No matter how much we believe our firewall's are secure and actually it is obvious they are not! how can anyone justify placing any kind of sensitive data on a web server?

What ever your platform or web server, IBM; Microsoft; Apache that you chose to deploy, you have to assume that any such system placed in such a hostile environment as the Internet, will be compromised at some point. The patch isn't the issue! We have the basic architecture wrong!

Database Connectivity

A typical scenario involves intimate connectivity between the user interface on the web server and the back end data using some form of data connection, e.g. port 1433 running some form of application layer such as Microsoft's ADO. Compromise the web server and the intruder now has direct access to the database, consider the implications of a simple SQL statement 'DROP ALL'.

In many instances the database engine is actually on the web server, the system architect believing that a simplified snapshot of the corporate database located there is significantly safer that allowing the web server to connect directly to the main database itself.

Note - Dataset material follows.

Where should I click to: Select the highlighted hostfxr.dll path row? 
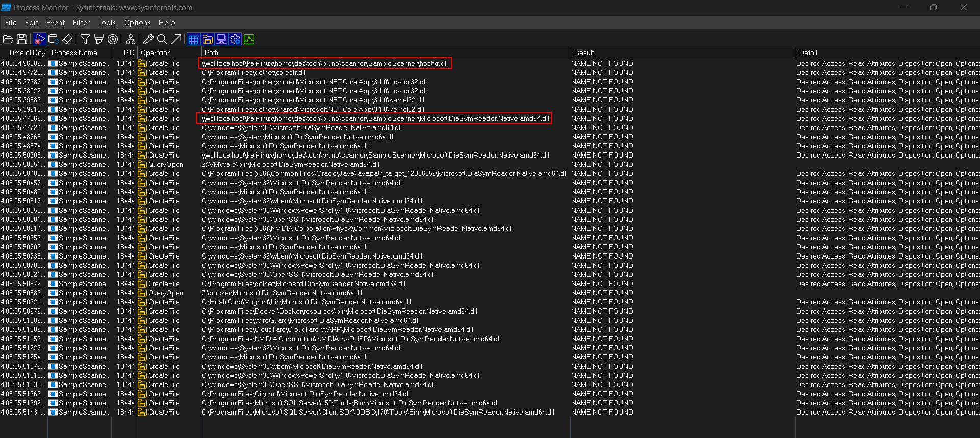point(325,64)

However, once compromised that server would probably deliver the means to gain access to the back end database as well as the local snapshot.

Hopefully the architect will assume that the hosting of the database engine on the same machine as the web server is both inefficient as well as a security risk and will split these functions across two or more machines. In some cases they may even decide that it would be better to locate the servers on different zones on the firewall. This is innefective as a countermeasure; the risk is brought about by the connectivity at the SQL level.